#### Data records:
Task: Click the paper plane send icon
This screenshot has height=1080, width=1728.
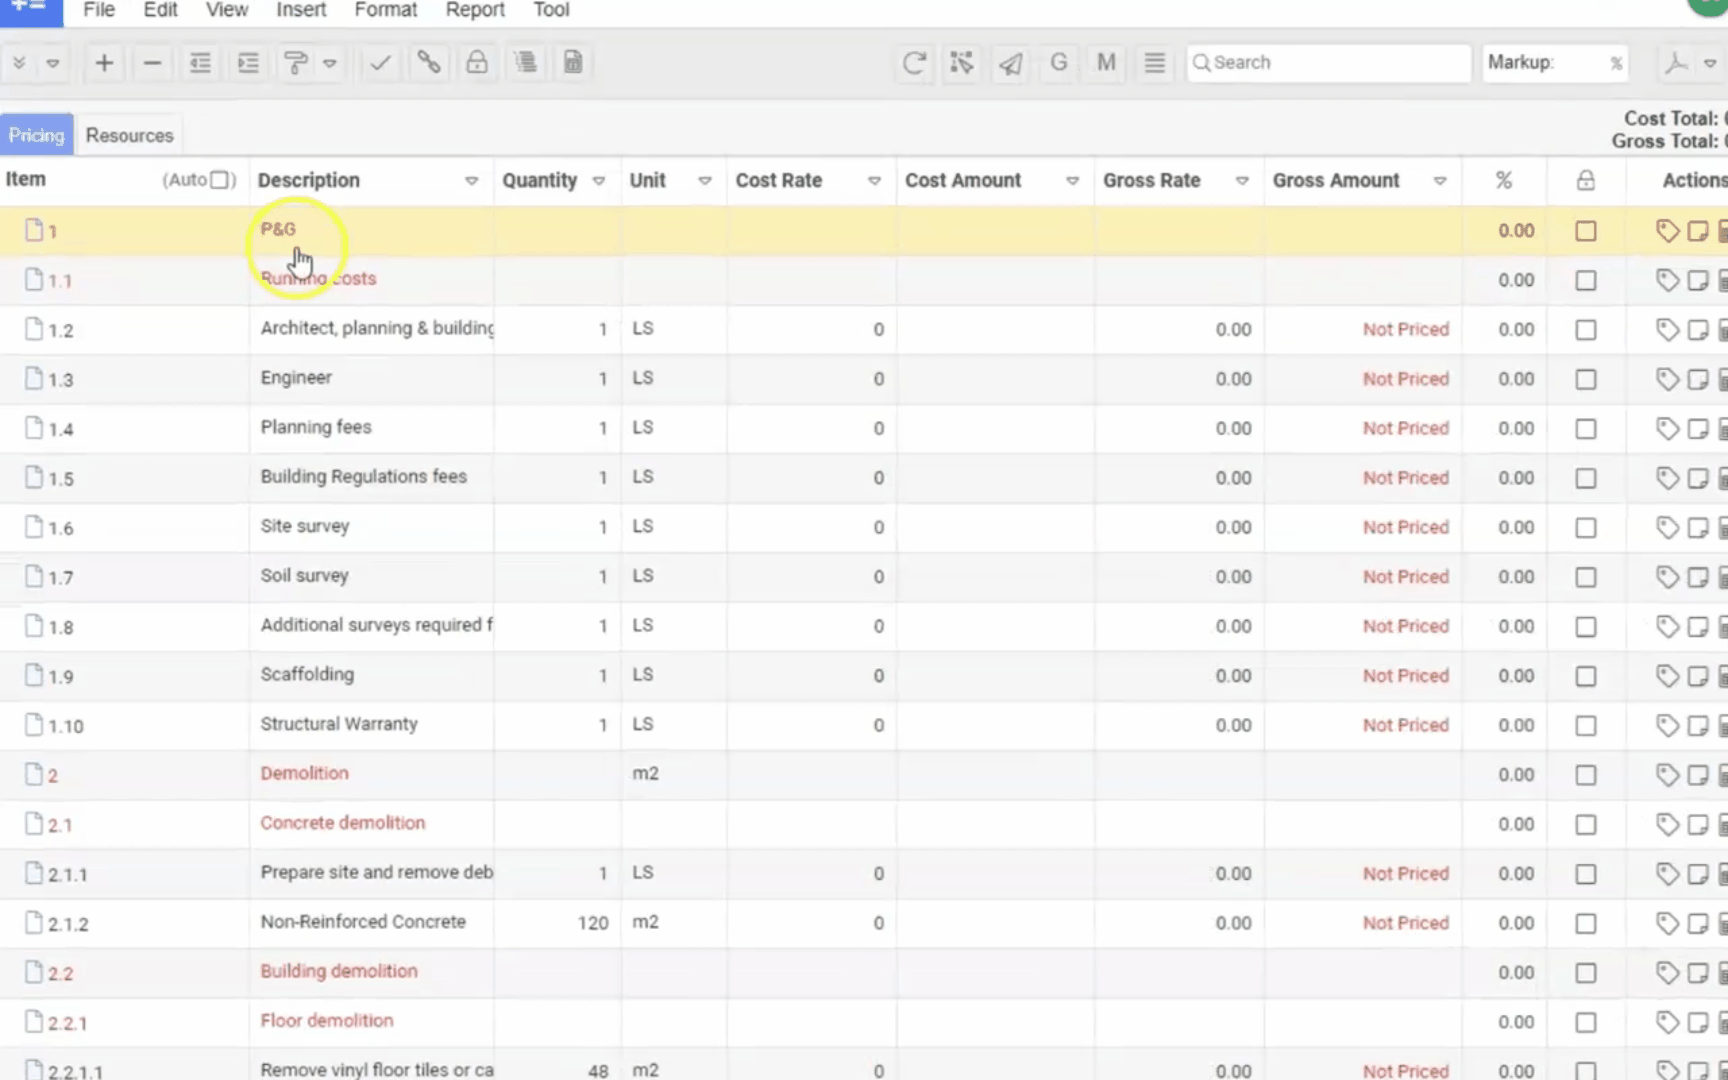Action: point(1010,63)
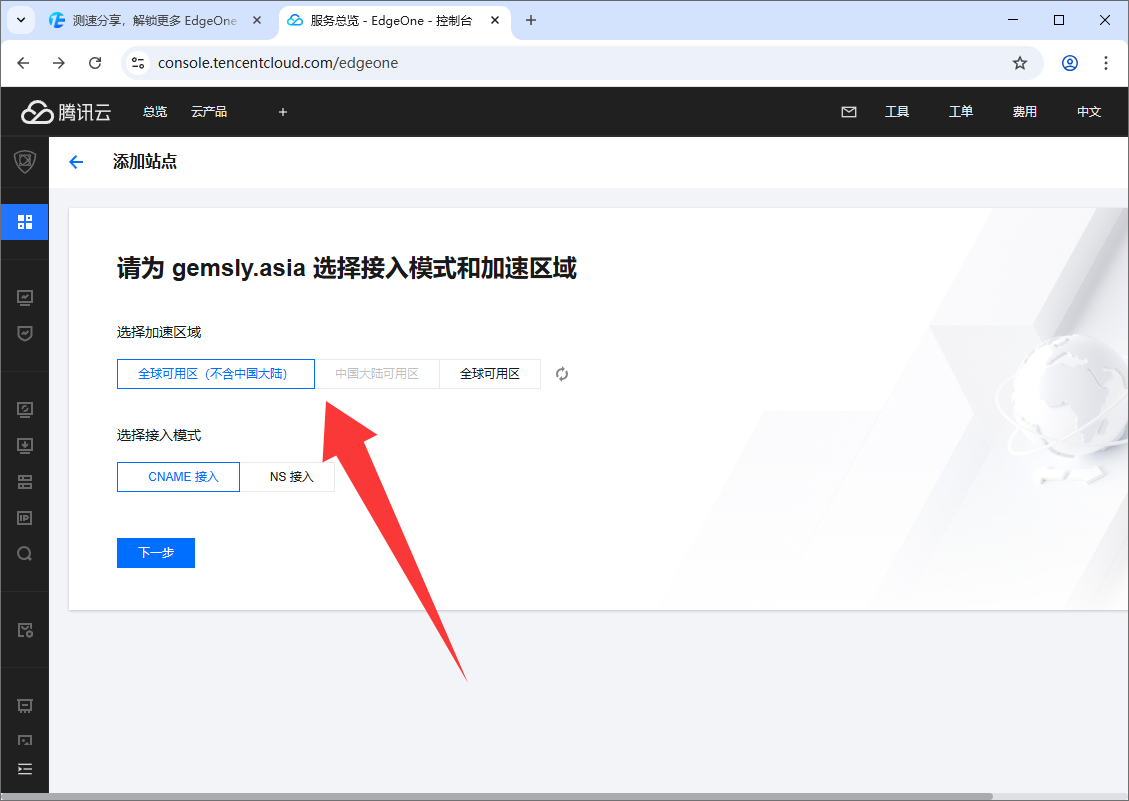Select 全球可用区（不含中国大陆） region option
1129x801 pixels.
215,374
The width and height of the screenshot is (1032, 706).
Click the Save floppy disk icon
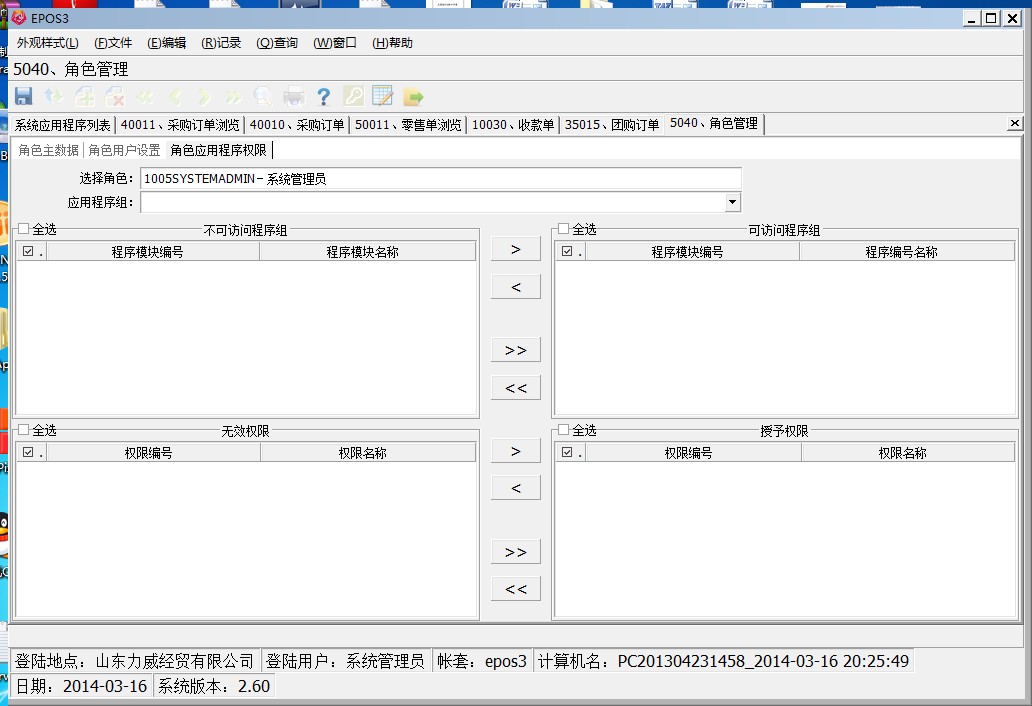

#### Exercise prompt:
In the listing above, find each line with the word "Click" and copy it out.

#### Answer to the problem:
Task: Click the paper plane send icon
Click the Save floppy disk icon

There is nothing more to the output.